Sentía mucha cólera porque no
dejaba de pensar en ti, Justina. Tú no me querías, al Mardonio sí. Me
despreciaste de la peor manera. De mi lado, riendo todavía, te fuiste
con él y cuando te estuve viendo se desaparecieron por los chirimoyos y
paltos, allá cerca al cementerio. Allí mismito te tumbó, Justina,
levantando tu pollera te dejaste besar y morder. Por eso pensaba en
ti...
A esas horas ya los rayos del
sol iban calentando la mañana, yo estaba piense y piense en ti,
Justina, en lo felices que íbamos a ser, mi mamita a veces se daba
cuenta de mi sufrimiento, pero no me decía nada, sólo me miraba un poco
contrariada. Esa mañana me había tocado arrear a los ganados a
Huamallog. Y mientras desataba la soga del toro Choloque yo seguía
pensando en ti, Justina, cuando en una de esas, como en un sueño nomás,
escuché –teg teg teg tegtereg– era la gallina negra de mi mamita que
estaba empollando desde hace una semana. El cacareo era como si viniera
del más allá, con un tono de burla y nostalgia a la vez.
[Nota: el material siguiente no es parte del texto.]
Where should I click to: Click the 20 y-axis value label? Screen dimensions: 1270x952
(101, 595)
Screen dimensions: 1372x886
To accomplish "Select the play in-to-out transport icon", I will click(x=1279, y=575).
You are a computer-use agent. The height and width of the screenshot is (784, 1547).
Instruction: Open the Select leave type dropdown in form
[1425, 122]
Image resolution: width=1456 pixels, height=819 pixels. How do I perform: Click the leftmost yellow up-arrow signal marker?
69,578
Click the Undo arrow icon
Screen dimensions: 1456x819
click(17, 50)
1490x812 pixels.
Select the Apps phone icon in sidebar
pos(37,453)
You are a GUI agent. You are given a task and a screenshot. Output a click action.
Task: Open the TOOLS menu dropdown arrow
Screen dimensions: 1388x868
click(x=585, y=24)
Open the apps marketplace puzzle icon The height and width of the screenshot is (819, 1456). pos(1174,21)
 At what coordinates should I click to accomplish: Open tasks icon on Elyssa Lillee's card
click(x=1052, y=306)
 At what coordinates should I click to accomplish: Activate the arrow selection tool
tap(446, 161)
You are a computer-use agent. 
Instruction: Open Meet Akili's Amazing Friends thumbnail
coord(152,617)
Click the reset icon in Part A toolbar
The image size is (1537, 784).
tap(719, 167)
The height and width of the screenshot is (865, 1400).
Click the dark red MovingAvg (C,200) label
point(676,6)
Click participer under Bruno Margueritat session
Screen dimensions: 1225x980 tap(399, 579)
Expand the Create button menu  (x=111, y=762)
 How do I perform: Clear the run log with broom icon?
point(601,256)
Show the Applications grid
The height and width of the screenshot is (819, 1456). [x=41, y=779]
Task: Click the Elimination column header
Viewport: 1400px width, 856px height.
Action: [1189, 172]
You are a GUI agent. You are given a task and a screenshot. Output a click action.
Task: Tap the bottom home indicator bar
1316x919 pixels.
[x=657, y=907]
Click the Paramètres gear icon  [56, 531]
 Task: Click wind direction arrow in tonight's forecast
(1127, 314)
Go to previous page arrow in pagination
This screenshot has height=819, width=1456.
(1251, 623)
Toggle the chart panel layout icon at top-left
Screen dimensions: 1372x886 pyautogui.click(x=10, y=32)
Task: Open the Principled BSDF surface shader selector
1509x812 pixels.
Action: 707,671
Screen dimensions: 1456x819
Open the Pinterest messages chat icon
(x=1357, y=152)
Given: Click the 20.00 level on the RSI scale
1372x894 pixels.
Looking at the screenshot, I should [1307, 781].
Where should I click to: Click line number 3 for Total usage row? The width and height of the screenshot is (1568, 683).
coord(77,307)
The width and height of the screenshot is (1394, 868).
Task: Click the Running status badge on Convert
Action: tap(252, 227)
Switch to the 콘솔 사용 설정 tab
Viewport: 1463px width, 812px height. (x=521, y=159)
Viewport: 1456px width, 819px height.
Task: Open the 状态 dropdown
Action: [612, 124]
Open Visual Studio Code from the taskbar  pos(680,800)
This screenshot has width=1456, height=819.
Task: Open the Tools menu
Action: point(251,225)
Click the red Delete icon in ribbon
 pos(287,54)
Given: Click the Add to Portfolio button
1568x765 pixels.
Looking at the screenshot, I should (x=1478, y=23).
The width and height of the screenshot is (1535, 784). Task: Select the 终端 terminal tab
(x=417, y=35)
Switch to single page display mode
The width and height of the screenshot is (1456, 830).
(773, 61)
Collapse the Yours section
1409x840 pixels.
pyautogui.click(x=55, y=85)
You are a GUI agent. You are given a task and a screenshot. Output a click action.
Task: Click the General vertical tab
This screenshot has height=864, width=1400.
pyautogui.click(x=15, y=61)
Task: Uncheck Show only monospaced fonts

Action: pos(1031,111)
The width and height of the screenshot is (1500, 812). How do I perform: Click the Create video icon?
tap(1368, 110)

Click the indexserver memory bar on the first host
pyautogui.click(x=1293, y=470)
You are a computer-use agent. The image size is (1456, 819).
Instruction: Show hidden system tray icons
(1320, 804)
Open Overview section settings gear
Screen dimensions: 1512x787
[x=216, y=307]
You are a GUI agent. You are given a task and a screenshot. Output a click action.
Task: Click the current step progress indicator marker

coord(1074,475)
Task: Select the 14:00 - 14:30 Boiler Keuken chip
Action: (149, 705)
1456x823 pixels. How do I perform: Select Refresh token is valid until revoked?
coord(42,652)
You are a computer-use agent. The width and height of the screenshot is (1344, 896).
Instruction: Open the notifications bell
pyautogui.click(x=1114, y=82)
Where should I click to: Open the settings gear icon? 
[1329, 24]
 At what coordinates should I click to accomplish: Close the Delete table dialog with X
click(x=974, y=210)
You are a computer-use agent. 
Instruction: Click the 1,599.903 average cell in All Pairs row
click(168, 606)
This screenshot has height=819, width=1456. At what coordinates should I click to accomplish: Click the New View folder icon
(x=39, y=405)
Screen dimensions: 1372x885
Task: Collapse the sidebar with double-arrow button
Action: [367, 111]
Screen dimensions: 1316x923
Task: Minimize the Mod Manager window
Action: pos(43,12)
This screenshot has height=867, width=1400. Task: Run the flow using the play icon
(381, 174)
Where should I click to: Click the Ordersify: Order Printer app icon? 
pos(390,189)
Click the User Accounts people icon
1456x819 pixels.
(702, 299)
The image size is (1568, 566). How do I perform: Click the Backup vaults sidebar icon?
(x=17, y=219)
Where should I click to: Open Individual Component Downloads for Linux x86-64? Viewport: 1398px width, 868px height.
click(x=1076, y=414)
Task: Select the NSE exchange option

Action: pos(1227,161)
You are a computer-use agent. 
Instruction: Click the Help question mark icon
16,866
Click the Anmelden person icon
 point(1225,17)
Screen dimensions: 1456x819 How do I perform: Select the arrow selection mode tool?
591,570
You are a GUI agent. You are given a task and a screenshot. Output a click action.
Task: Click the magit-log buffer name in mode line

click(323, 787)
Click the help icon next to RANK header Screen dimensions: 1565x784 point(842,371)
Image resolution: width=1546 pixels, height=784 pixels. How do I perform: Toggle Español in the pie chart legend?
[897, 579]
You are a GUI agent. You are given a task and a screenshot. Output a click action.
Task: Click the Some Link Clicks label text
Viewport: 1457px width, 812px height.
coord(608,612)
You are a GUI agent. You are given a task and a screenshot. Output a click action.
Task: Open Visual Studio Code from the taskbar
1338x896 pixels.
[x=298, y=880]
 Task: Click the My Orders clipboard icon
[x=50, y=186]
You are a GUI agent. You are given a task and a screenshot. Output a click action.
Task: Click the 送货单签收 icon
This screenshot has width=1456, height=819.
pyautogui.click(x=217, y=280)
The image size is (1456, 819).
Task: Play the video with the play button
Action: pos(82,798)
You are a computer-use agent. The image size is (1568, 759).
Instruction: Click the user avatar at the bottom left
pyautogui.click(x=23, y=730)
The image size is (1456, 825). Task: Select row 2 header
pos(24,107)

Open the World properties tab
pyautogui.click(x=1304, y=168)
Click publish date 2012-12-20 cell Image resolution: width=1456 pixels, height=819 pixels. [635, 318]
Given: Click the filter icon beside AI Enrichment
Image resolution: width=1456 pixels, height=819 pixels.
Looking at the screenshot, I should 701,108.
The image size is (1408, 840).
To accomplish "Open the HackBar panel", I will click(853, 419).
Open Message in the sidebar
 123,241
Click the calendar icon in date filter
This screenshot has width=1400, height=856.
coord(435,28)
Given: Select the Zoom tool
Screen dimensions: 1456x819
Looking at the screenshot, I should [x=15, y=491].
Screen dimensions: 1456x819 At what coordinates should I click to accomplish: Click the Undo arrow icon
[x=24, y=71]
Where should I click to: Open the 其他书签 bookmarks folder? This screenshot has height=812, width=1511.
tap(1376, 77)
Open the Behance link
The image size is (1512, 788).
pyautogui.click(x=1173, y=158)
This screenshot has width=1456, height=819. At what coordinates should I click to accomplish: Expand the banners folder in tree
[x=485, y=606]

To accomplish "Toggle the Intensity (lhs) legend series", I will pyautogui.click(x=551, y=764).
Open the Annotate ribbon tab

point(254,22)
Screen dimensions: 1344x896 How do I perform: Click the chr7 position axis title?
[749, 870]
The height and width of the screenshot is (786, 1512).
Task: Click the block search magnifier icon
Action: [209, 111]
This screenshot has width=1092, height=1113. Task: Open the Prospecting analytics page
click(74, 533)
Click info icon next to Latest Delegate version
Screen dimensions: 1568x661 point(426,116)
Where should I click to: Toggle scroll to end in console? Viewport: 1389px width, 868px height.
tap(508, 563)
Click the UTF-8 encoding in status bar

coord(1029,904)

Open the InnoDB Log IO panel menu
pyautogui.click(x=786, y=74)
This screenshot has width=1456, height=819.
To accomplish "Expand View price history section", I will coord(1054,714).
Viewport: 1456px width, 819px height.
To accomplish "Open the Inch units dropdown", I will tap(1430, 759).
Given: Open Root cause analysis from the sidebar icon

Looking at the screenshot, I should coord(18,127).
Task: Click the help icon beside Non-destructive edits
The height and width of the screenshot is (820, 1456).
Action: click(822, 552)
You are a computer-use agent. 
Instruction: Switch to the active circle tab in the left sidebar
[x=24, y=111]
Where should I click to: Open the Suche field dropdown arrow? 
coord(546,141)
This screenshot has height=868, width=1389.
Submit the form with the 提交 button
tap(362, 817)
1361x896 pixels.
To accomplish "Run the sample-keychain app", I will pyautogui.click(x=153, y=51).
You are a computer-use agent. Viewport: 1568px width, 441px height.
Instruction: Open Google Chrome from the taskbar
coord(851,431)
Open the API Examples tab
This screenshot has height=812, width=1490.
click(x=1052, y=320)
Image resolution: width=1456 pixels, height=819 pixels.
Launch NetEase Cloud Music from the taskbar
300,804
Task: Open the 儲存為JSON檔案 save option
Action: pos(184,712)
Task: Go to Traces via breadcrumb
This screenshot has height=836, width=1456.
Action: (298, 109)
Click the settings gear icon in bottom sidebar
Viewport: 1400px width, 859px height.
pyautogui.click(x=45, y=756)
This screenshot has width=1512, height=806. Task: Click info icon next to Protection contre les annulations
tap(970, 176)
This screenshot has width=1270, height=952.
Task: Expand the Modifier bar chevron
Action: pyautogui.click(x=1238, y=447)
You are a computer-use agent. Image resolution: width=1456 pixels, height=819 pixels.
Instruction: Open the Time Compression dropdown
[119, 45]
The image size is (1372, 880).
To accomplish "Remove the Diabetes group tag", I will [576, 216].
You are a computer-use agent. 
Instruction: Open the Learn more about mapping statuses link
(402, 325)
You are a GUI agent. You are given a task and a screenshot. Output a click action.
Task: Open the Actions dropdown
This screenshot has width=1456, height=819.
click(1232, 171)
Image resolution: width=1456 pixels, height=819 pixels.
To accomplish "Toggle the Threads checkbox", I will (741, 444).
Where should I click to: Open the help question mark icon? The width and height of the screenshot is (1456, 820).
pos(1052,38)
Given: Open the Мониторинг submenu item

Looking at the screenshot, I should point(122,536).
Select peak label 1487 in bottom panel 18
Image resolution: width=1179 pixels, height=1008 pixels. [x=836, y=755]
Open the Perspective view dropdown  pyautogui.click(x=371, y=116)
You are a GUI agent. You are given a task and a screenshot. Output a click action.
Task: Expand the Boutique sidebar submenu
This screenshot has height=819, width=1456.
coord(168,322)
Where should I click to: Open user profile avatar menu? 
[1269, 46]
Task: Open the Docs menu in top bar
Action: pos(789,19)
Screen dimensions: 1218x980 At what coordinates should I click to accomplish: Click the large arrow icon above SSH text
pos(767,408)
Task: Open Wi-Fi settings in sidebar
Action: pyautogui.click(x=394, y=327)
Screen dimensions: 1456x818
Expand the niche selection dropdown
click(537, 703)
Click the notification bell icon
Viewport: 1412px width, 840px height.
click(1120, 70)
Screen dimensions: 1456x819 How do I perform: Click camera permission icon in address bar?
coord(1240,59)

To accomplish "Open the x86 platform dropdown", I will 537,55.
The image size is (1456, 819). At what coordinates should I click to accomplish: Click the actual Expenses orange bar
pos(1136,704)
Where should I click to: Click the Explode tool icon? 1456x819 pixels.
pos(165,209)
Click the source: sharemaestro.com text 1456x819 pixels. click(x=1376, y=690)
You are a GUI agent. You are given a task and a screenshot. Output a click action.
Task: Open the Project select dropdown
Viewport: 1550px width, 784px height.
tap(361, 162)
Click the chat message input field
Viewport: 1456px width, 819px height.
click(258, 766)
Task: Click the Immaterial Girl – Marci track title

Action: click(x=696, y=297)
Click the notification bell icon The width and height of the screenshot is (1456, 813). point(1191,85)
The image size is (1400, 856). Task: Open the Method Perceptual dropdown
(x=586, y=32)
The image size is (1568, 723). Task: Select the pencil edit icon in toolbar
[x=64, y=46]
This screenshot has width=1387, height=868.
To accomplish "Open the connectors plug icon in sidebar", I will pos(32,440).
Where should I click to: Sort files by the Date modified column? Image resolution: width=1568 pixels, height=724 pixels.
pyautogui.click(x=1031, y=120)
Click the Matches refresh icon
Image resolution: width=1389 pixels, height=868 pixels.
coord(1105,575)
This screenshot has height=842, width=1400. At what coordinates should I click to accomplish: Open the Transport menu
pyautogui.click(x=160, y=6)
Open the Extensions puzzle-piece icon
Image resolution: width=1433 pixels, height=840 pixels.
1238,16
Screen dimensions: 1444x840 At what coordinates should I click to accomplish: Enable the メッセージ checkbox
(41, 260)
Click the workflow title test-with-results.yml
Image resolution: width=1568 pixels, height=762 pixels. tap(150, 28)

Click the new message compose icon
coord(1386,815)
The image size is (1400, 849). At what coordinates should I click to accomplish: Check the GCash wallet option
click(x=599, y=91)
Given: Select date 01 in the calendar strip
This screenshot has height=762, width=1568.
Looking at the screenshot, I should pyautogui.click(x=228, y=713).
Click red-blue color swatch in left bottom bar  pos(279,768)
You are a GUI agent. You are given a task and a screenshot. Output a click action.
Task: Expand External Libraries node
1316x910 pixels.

Allí mismito no
sé qué me pasó, sentí como si empezara a hervirme la sangre, empecé a
respirar con dificultad.
Entonces, me dije en
mis adentros – Justina, ¡Justinacha!, a mí no me quieres, pero al
retaco del Mardonio, sí. –Corrí tras la gallina con desesperación, como
si estuviera poseído por el mismito demonio que me gritaba
incansablemente a los oídos –¡Hazlo, Justina no te quiere, hazlo!–,
entonces la tomé entre mis brazos con avaricia, como si fueras tú
mismita, Justina; me percaté de que nadie me viera y empecé a hacerle
el amor. La gallina aleteaba con fuerza –¡teg teg teg tegtereg!–, su
diminuto cuerpo se retorcía y sus ojos se nublaban, pero eso sí, carajo,
no sé si era de placer o de dolor porque yo sólo pensaba en ti, Justina.
Después de un rato,
el aleteo ya era débil y moribundo, y en uno de esos, lanzó un último
cacareo y expiró, yo sólo atinaba a repetir – Justina, ¡Justinacha, tú
no me quieres, pero al retaco del Mardonio, sí!
Ella estaba entre mis
brazos, sin aliento, tibiecita, la sangre caliente aún recorría su
cuerpo. Recién tomé conciencia de lo que acababa de hacer, me asusté
demasiado, sentí como si mi alma se apartara de mi cuerpo. En ese
instante, sólo atiné a dejar a la gallina sobre un montón de leña y
corrí a buscar mi poncho y una soga, salí desesperado como el mismito
Judas, arreando mis animalitos.
Al mediodía, después de
dejar a mis ganados en el corral de alfalfa que teníamos en Huamallog,
llegué con mi atado de leña. Justo en ese instante, mi mamita llamó para
sentarnos a la mesa; era hora del almuerzo. Mi tayta, como de costumbre,
se sentó al medio, sobre un poyo grande, a los extremos, mis hermanitos
y yo.
Mamá nos sirvió muy
cariñosamente papas calientes, motecito de maíz y caldo de gallina. Mi
tayta inició el banquete con gran apetito, como gustando mucho de la
carnecita, yo sólo atinaba a observar maliciando lo que había pasado.
Mi mamita me miraba con
inquietante recelo.
-¿Qué te pasa Rómulo?, ¿por qué
no comes, hijito?, ¿acaso estás enfermo?
-No mamita, no estoy enfermo.
-Entonces…come hijito. Es la
gallina negra que estuvo empollando, se había muerto desangrada la
pobre…
Al escuchar a mi mamita, agarré
sin querer la cuchara y comencé a tomar el caldito, invadido,
inexplicablemente, por una sensación de repugnancia; de pronto, sentí
como si una corriente recorriera todo mi cuerpo, hasta mis entrañas
querían salirse. Mi mamita me había servido la rabadilla. Cerré los
ojos, y comencé a comer a grandes bocados.
Ahora, a decir verdad, ya me
olvidé de ti, Justina, pero ya no puedo olvidar a las gallinas. Con
decirte que ahora nos quedan sólo siete de las treinta que tenía mi
mamita. Es que, carajo, las gallinas se entregan a uno hasta la muerte;
pero las mujeres, se entregan sólo por un momento.